Vices and greed change all things, Dorian wished to say but didn’t. Instead, he turned with a wrinkled nose and strode out from the pub back to his corner of the stronghold. 

: :

Distillation of dragon’s blood with the aforementioned ingredients ensures a potion that is consumable and non-fatal to any who drink it. It should be advised that once the creation is consumed, the drinker may experience fever, vomiting, dehydration, shakes, hallucinations, or sudden death by way of heart failure. 

Dorian stared at the book that lay in his lap. The warmth of his large chair nestled in his corner of the tower grew ice cold, and colder by the second as life left his limbs. This was what the boy was going to drink, this evil concoction, and for what? None here would appreciate the sacrifice that the young man was going to put himself through and it twisted Dorian’s heart to know it. 
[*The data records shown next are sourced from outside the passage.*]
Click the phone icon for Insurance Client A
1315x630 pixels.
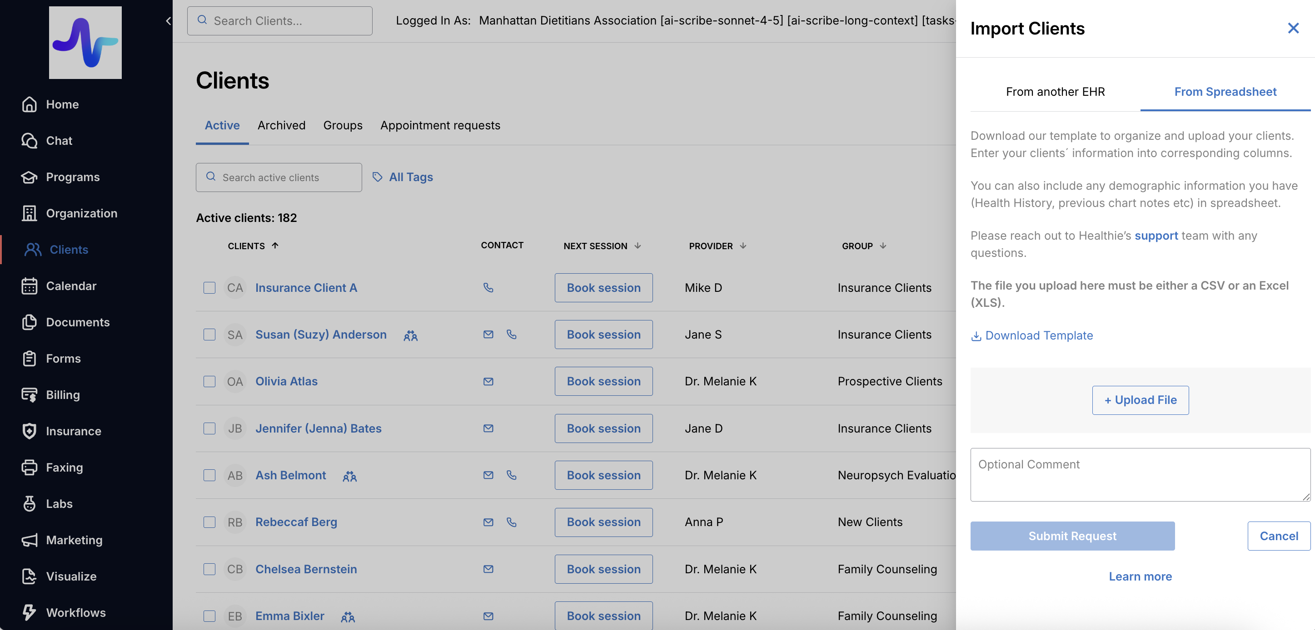point(488,288)
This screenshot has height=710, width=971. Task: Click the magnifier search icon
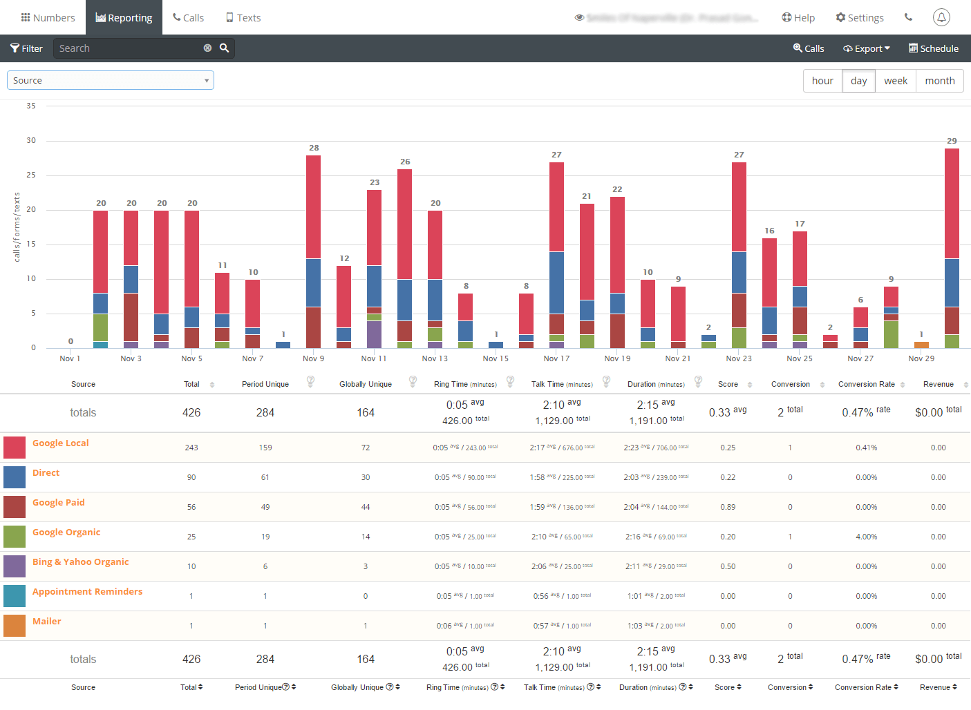pyautogui.click(x=224, y=48)
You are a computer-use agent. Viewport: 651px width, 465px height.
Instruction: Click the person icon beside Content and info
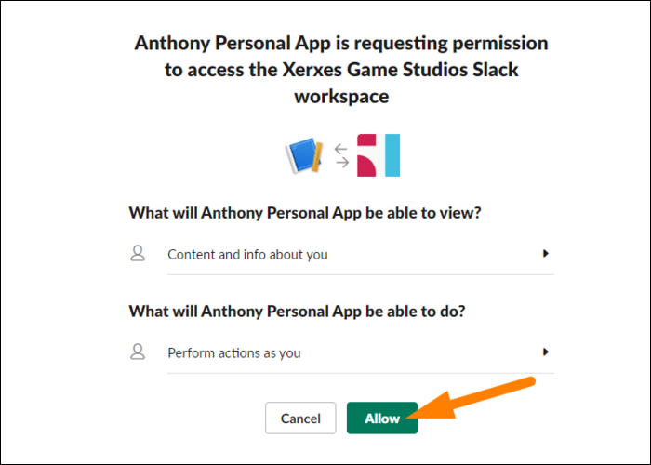click(x=139, y=253)
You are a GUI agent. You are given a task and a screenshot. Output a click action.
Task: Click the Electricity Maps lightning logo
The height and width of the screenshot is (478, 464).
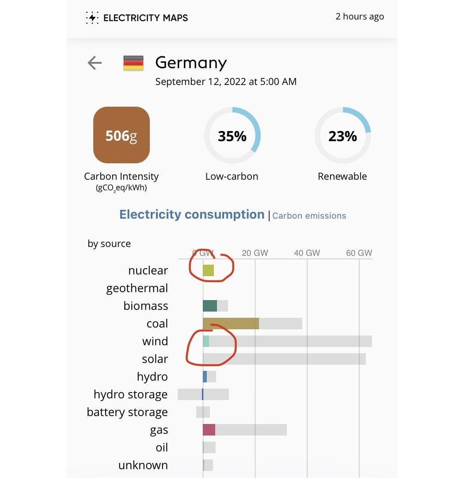92,18
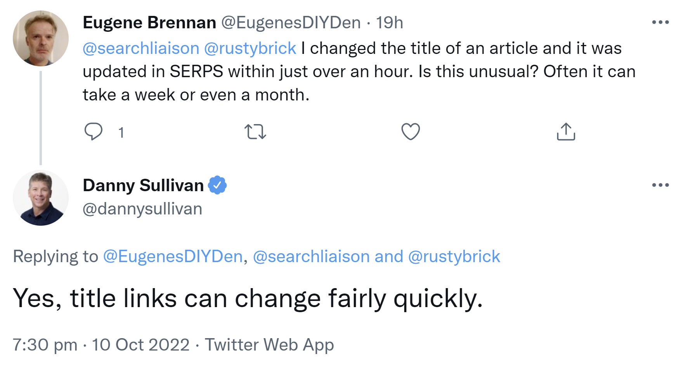Open @searchliaison mention in Eugene's tweet
The width and height of the screenshot is (686, 368).
[x=141, y=48]
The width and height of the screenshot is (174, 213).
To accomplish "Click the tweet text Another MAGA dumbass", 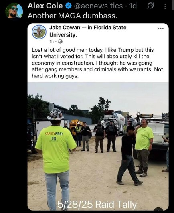I will click(x=72, y=16).
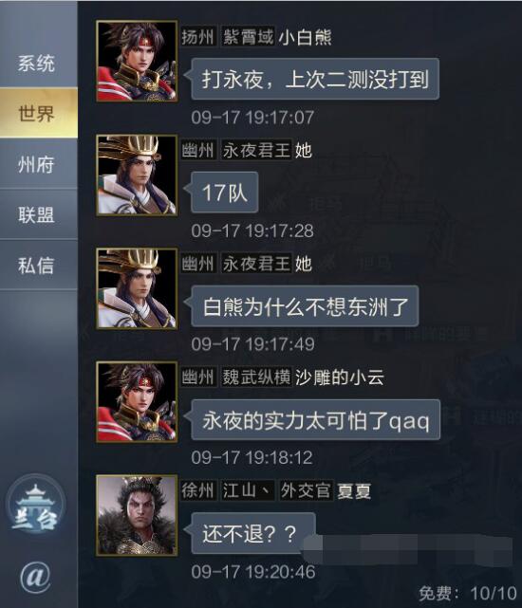The image size is (522, 608).
Task: Select the 永夜的实力太可怕了qaq message bubble
Action: (315, 420)
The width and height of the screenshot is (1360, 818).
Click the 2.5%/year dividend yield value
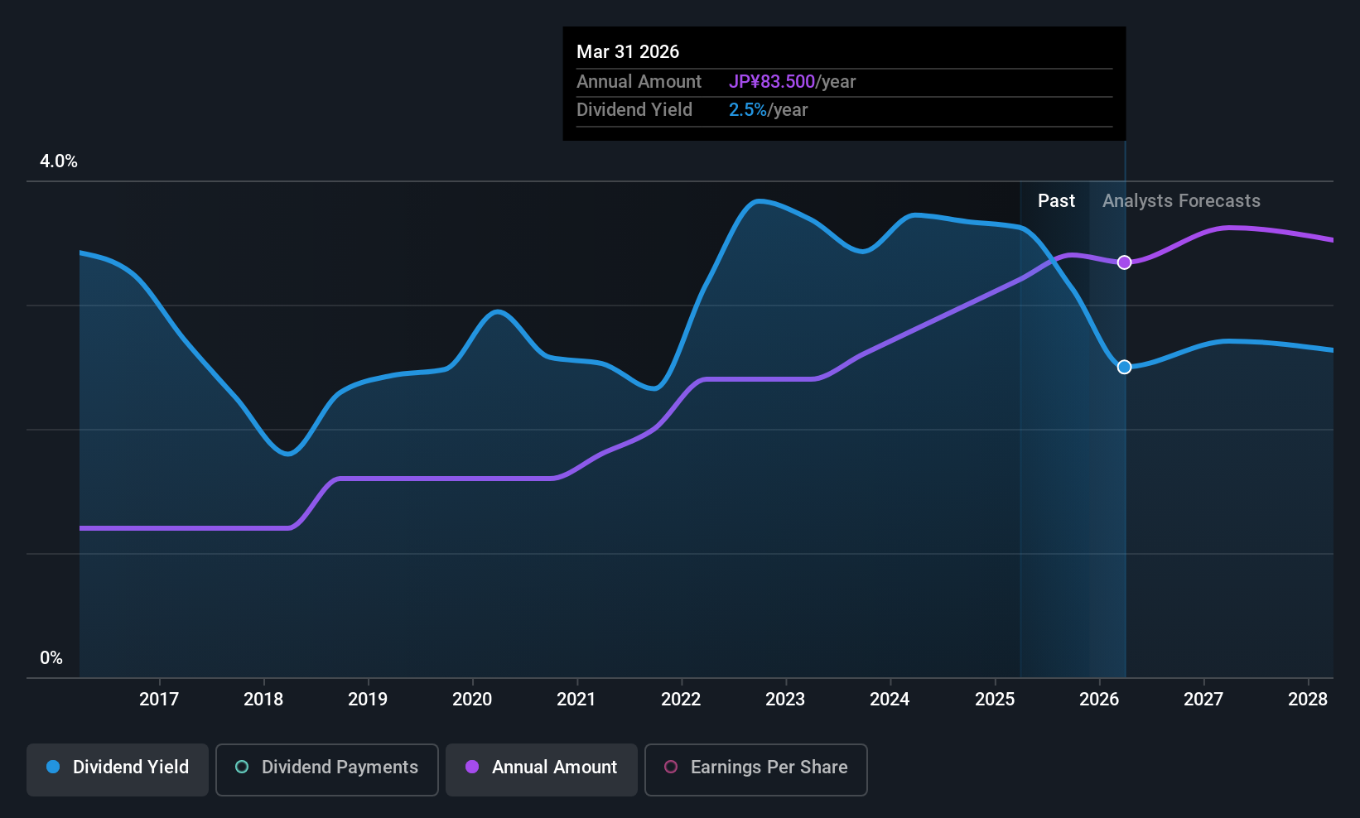pos(768,110)
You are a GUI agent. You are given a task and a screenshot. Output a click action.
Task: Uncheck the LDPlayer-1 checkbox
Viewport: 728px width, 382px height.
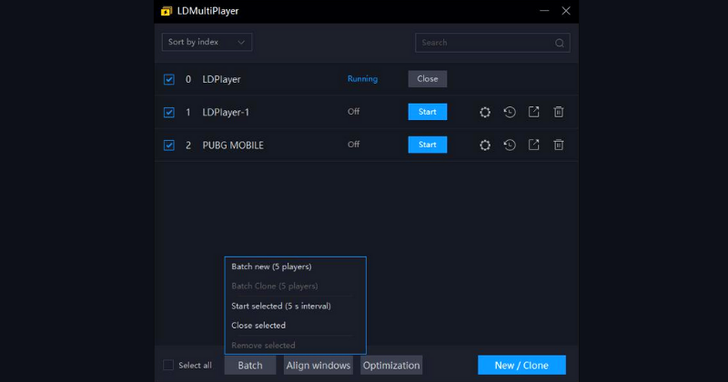click(169, 112)
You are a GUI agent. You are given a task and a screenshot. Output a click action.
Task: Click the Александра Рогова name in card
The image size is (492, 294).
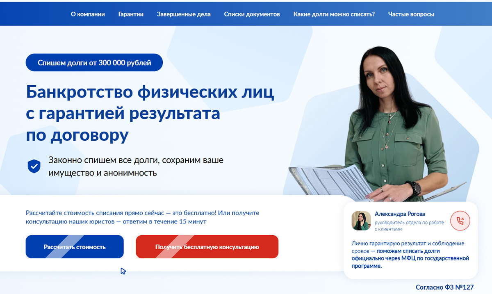pyautogui.click(x=400, y=214)
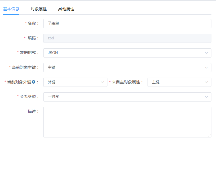Screen dimensions: 216x180
Task: Switch to the 基本信息 tab
Action: [x=11, y=9]
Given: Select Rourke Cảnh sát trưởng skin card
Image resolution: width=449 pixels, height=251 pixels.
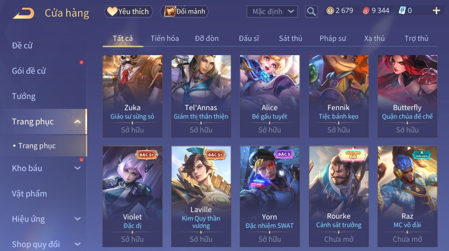Looking at the screenshot, I should [339, 196].
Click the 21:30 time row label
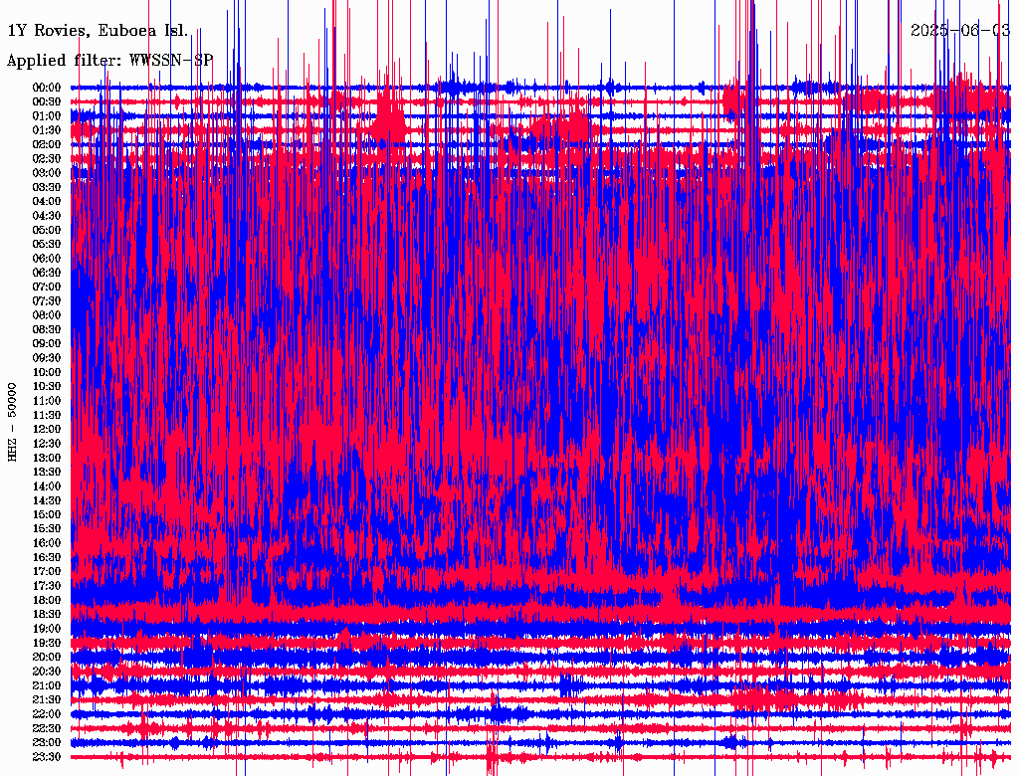Screen dimensions: 1019x776 [x=47, y=699]
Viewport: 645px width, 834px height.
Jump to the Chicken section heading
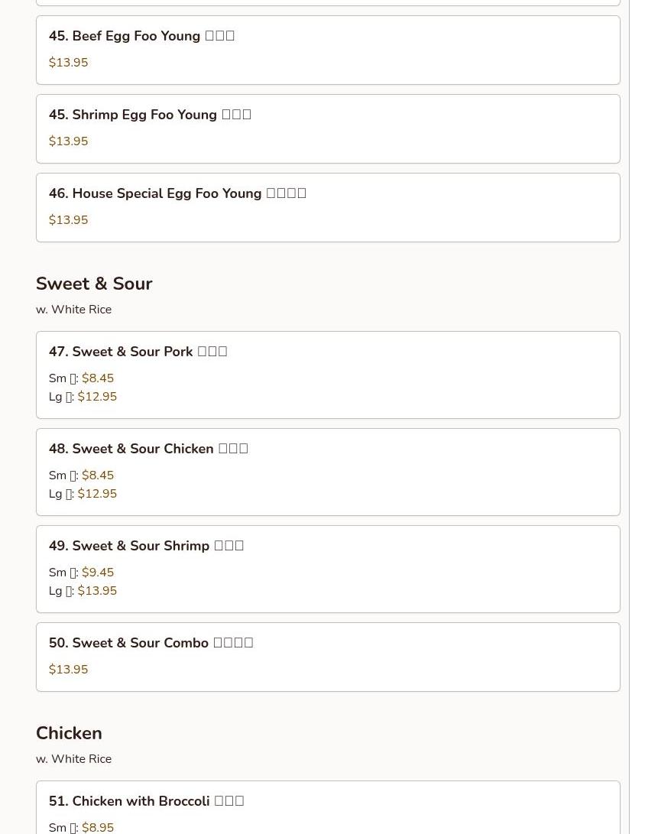tap(69, 733)
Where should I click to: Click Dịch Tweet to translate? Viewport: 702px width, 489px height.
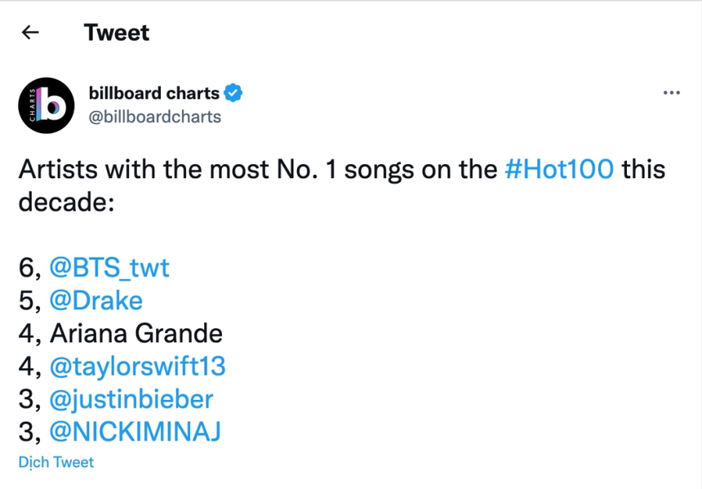coord(56,462)
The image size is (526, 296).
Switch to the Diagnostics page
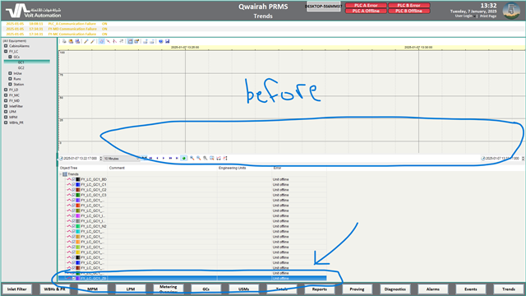click(395, 289)
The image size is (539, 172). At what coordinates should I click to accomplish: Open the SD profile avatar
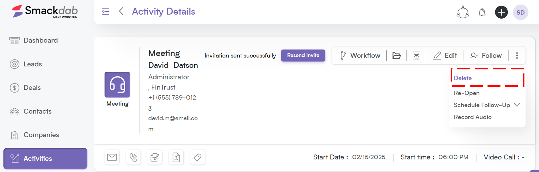click(520, 12)
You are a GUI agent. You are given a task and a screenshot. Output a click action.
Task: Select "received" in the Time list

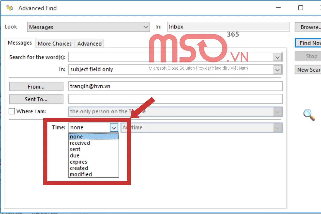pos(80,143)
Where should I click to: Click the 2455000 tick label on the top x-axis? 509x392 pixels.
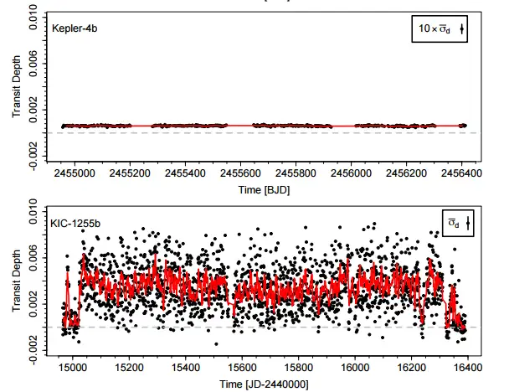73,175
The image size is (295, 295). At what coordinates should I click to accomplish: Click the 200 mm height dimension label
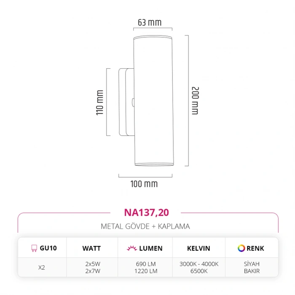(195, 101)
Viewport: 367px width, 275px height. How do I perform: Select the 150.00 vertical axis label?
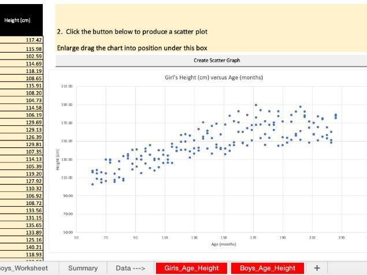click(67, 141)
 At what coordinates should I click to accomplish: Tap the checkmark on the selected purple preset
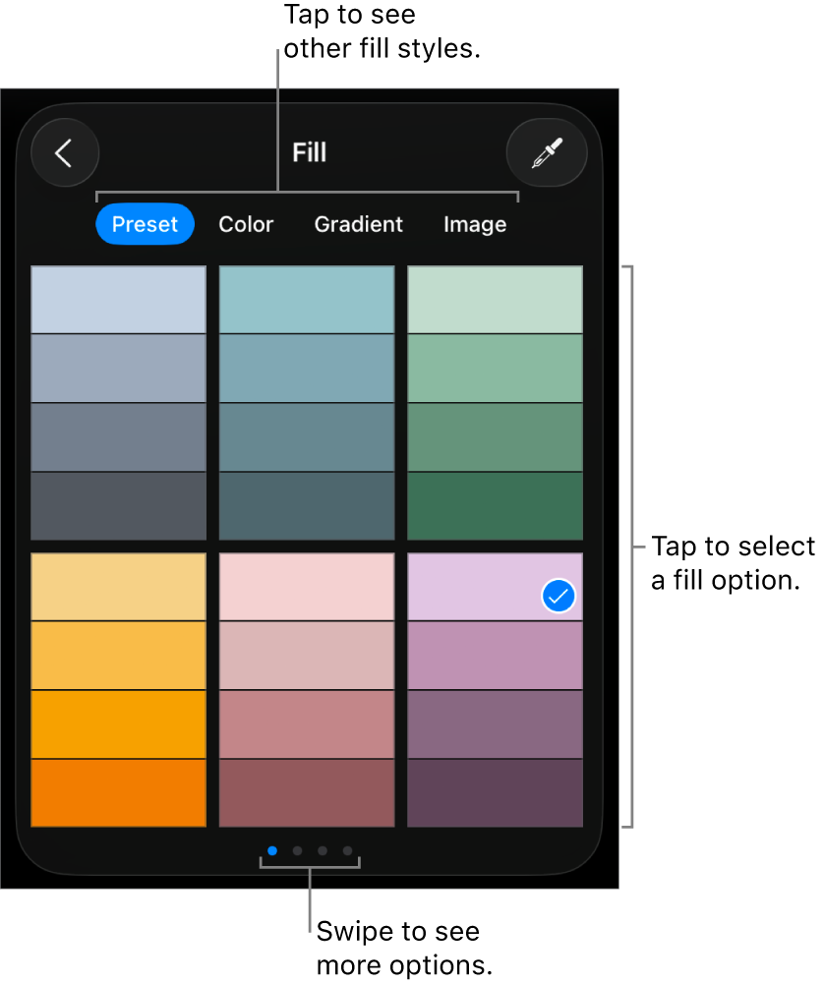click(x=558, y=596)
For all the good intentions of Trevelyan’s advisors, Dorian suspected that only Cassandra understood the danger, and even then, only from rumors of her family. Dorian folded the book away and tucked it under his massive chair. He would have a need to speak to Trevelyan first before handing the book over, if he felt inclined to do so, at any rate. 

It was just as well, too, for the very soul he had his thoughts wrapped around appeared from the shadows of the stairwell and stood before him. Dorian peered at the young man and nearly winced. Trevelyan still held himself solid and proud, but there was a new weariness now that echoed from his bones. His shoulders slumped, his neck strained, and his eyes were slowly sinking. 

“May I help you?” Dorian inquired softly, hands folded neatly in his lap.

“You can,” Trevelyan replied with exhaustion, his breathing a bit strained. “I was told that you may have something I will need.”

“My dear boy, no one can replace common sense once it’s lost.” Dorian defended, the book’s presence burned a hole right under his chair. Trevelyan snorted and stepped further into Dorian’s little cove, hovering near the stack of books furthest from him. 

“Dorian.” Trevelyan sighed. Dorian snorted in response.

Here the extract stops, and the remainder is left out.